▸ Extract provided
CHICAGO (FAXX/jGLi) – The bipartisan immigration reform bill introduced April 17 morning by the Senate “Gang of Eight” has been broadly criticized in the afternoon as “non-inclusive” by eliminating among others the ability of a U.S. citizen to petition siblings as U.S. permanent residents and the inability of Filipino World War II veterans to petition their children.
Filipino American Lawrence Benito, chief executive officer of the Illinois Coalition for Immigrant and Refugee Rights (ICIRR), told this reporter during a
press conference Wednesday in his office in downtown Chicago, Illinois, “The proposed legislation is not yet a bill. We need to ask the American people to call their senators and their congressmen to pass a bill that will be inclusive.
“During the press conference, we heard stories from families and people who are directly impacted by the proposal, specially Filipino families, who have been waiting for more than 20 years to have their visas approved, and the elimination of family petition visas, particularly siblings, who can no longer be petitioned by a U.S. citizen.
“We also heard concerns of children of Filipino World War II veterans, who could not petition their children.”
A press release received Wednesday by this reporter from John Normoyle, press secretary of Assistant Senate Majority Leader Richard Durbin (D-IL), one of the members of the Senate “Gang of Eight,” said Senator Durbin and seven other Senate colleagues had introduced the highly-anticipated immigration reform measure, saying, “America’s immigration system is broken and it is time for a bipartisan effort to fix it. This common-sense, compromise proposal will secure America’s borders, advance our economic growth, and provide millions of immigrants with an accountable path to citizenship.
“Today’s bill introduction is the first step. There will be hearings, amendments, and a full and fair debate on the Senate floor. The time for this debate is now and I look forward to joining my colleagues on both sides of the aisle to pass this measure.”
The bill – the Border Security, Economic Opportunity, and Immigration Modernization Act – creates an accountable path to citizenship for unauthorized immigrants living in the United States; creates an effective employment verification system to end the hiring of unauthorized workers; finishes the job of securing our borders; and creates a rational approach to future legal immigration.
Mr. Durbin, who worked hard to ensure the inclusion of “DREAM Act” that would allow a select group of immigrant students with great potential to contribute more fully to America in the bipartisan proposal, said the version of the DREAM Act in new legislation would give these students a chance to earn citizenship in five years if they:
- Came to the U.S. as children (15 or under)
- Were present in the U.S. before December 31, 2011
- Graduate from high school or obtain a GED
- Pursue higher education or serve in the military
Under the bill, Dreamers who received Deferred Action for Childhood Arrivals (DACA) will be grandfathered into provisional legal status. Dreamers, who have been deported, will be able to obtain legal status if they would be eligible to apply but for the fact that they were deported. The bill also would repeal the law that prevents states from providing in-state tuition to undocumented immigrants.

▸ Data rows
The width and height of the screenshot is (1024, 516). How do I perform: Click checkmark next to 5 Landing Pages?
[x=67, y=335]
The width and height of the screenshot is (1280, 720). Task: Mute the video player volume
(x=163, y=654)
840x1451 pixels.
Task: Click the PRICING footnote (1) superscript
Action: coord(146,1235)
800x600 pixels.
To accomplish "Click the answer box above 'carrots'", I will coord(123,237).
...
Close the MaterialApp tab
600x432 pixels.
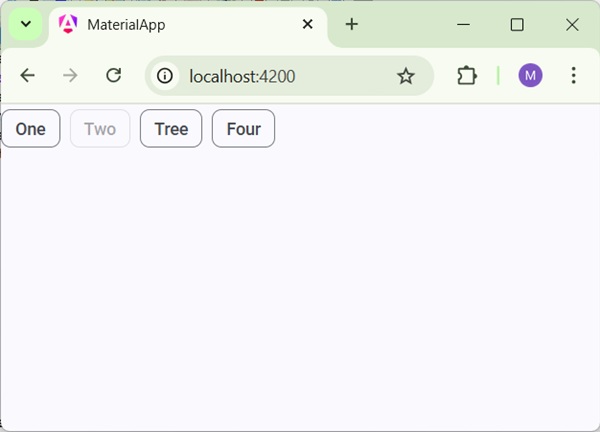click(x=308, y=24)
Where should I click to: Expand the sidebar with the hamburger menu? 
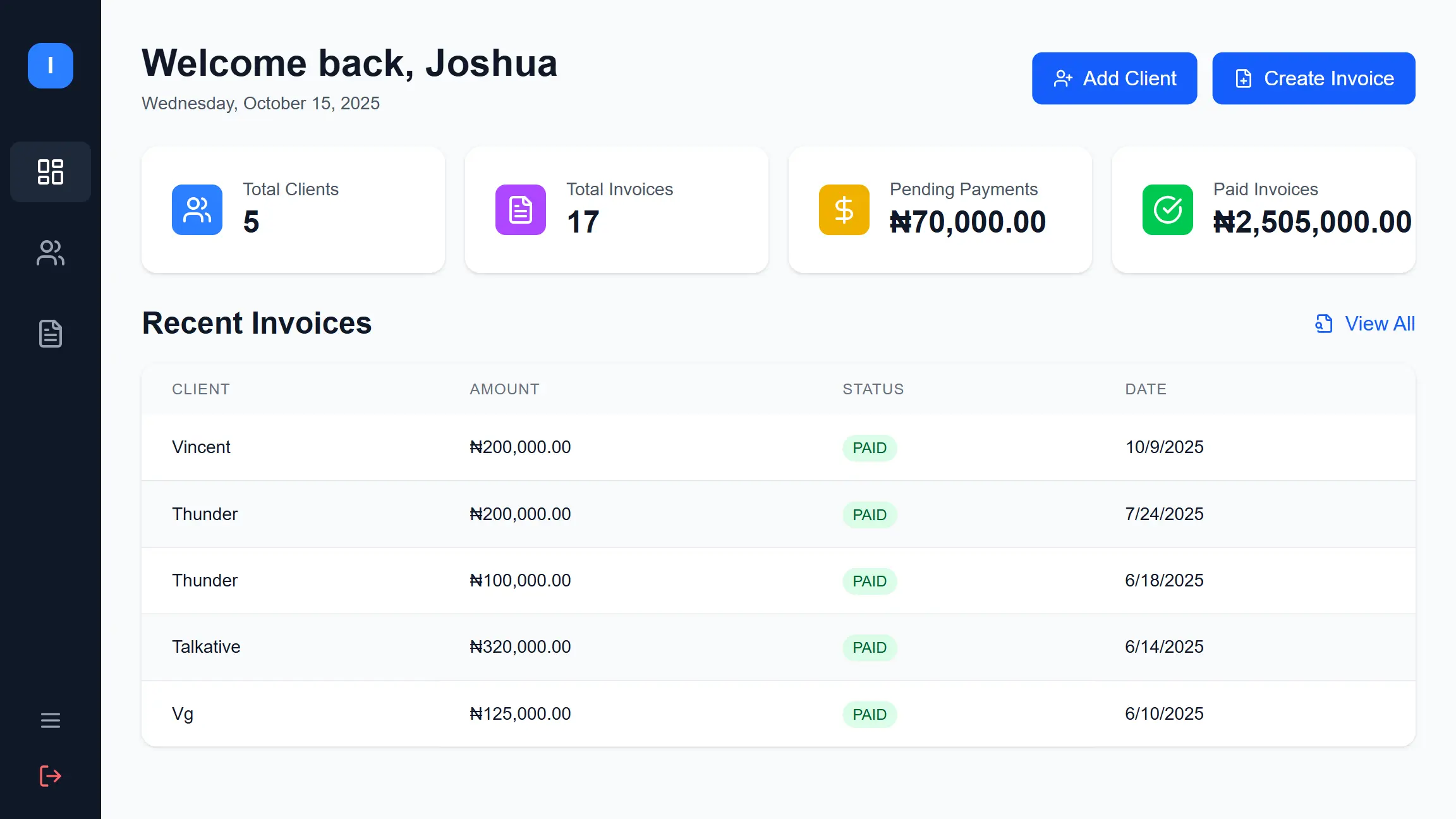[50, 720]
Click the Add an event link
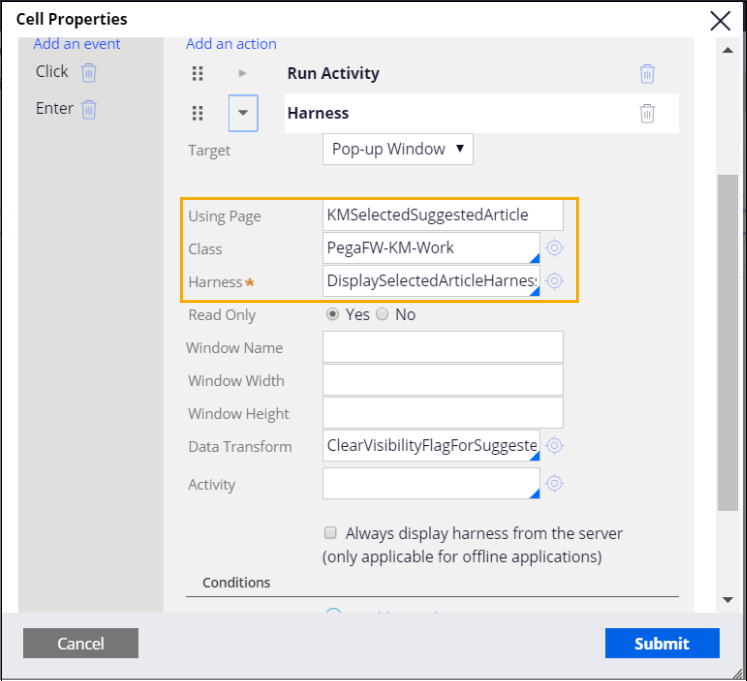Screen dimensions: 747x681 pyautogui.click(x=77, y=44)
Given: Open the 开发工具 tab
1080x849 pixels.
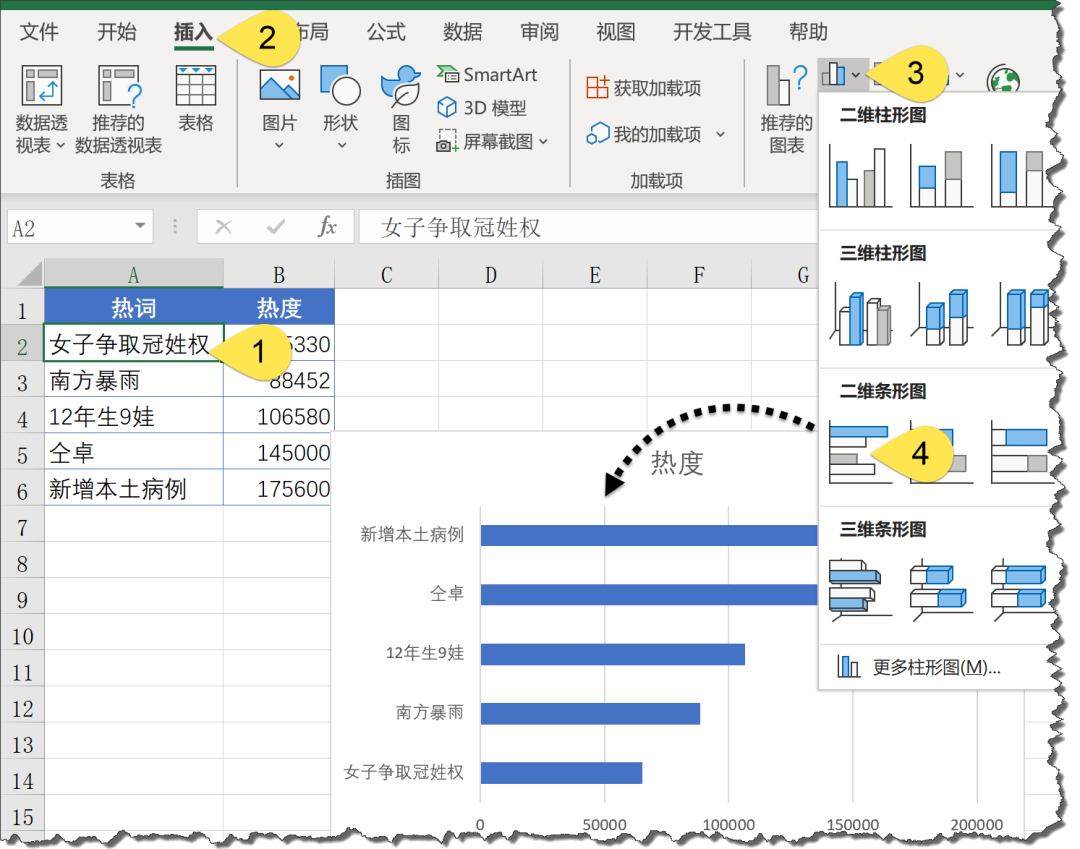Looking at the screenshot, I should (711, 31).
* * *
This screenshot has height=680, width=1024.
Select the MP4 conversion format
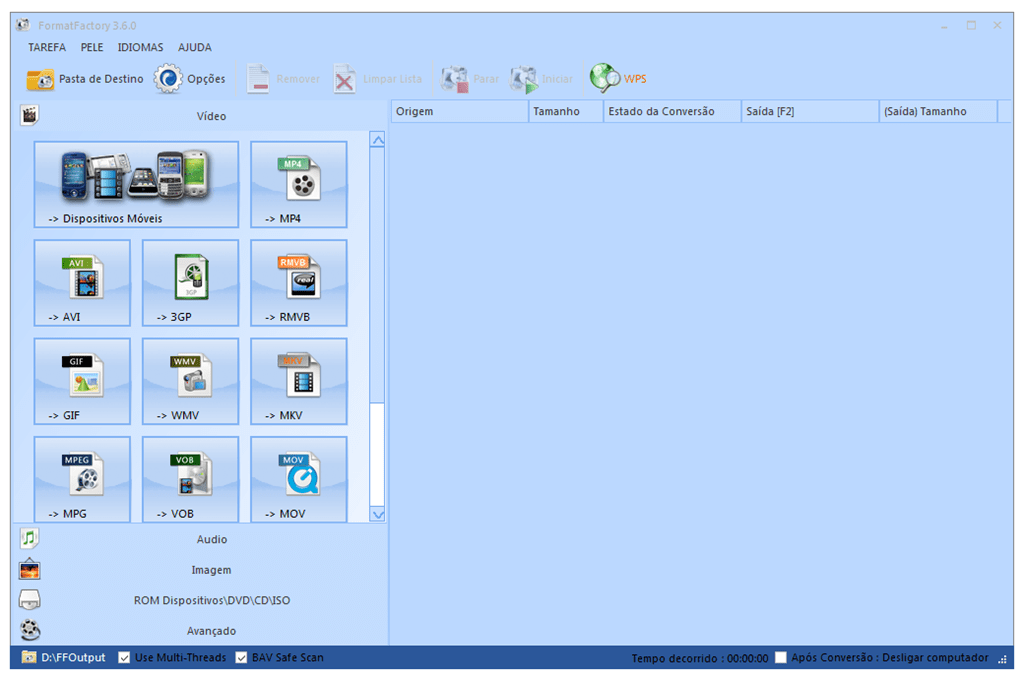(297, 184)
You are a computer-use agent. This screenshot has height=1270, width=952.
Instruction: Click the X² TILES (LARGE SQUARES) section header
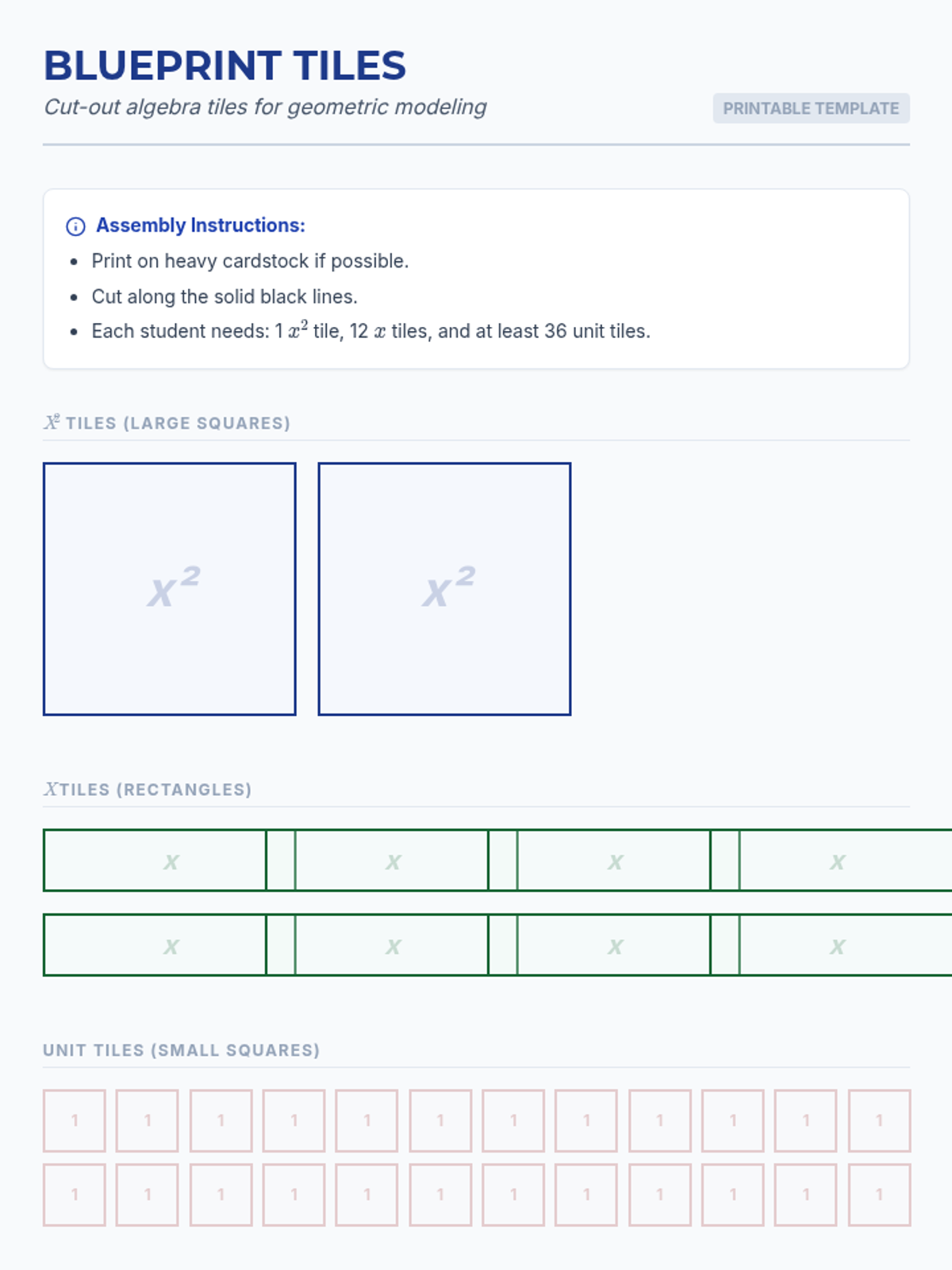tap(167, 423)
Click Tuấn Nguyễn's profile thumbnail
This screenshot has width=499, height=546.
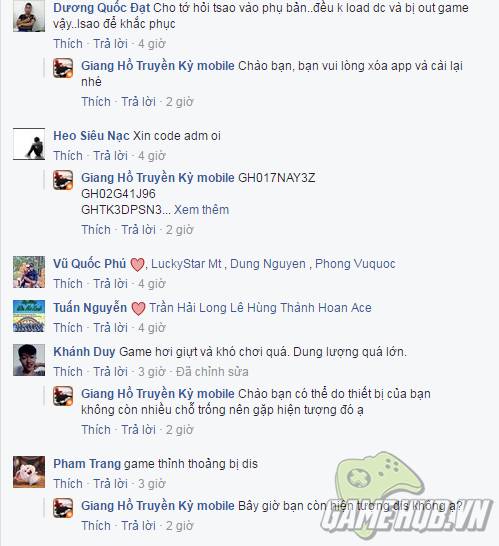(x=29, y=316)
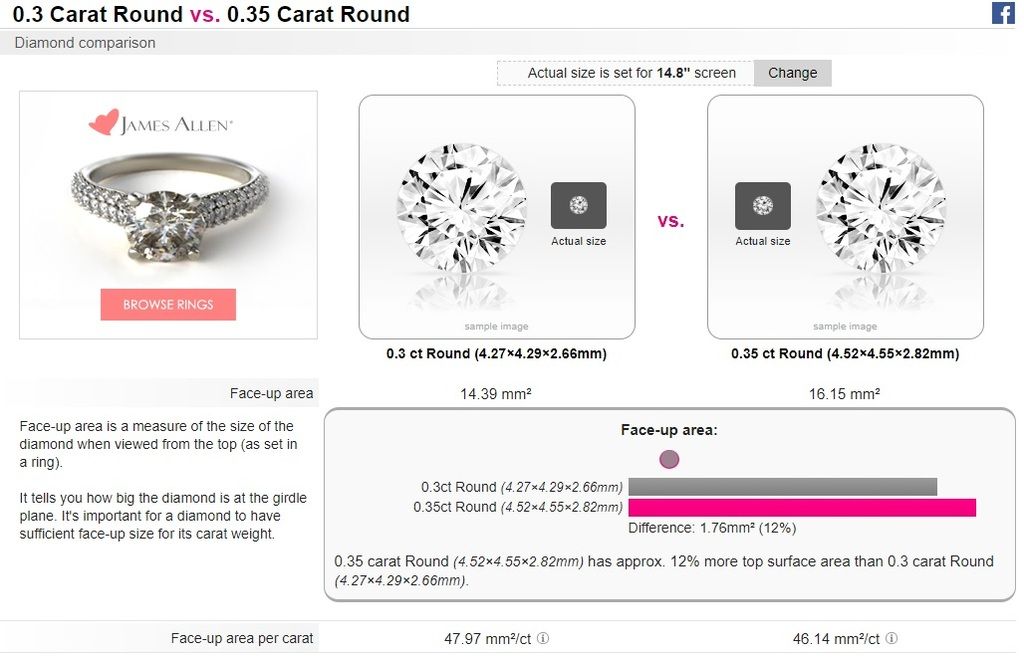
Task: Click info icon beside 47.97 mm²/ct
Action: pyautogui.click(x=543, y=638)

▸ Set exercise
Pick up the news report on the Senate immigration reform bill after its last sentence and continue writing it.

▸ Response to the task
Protecting American Workers
The new legislation also includes a number of important protections for American workers that Senator Durbin authored. These provisions would require users of the H-1B and L visa programs to first hire qualified America workers before looking for foreign workers; increases wages in the H-1B programs; prohibit companies that specialize in outsourcing American jobs from hiring any additional foreign workers if 50% of their workforce is H-1B workers; prohibit the displacement of America workers by hiring an H-1B worker unless the percentage of Americans in their U.S. workforce has stayed the same or increased; and gives new powers to the Department of Labor to oversee the H-1B and L visa programs, including the ability to investigate and audit H-1B dependent companies.
The Border Security, Economic Opportunity, and Immigration Modernization Act is cosponsored by Senators Chuck Schumer (D-NY), John McCain (R-AZ), Robert Menendez (D-NJ), Marco Rubio (R-FL), Michael Bennet (D-CO) and Jeff Flake (R-AZ).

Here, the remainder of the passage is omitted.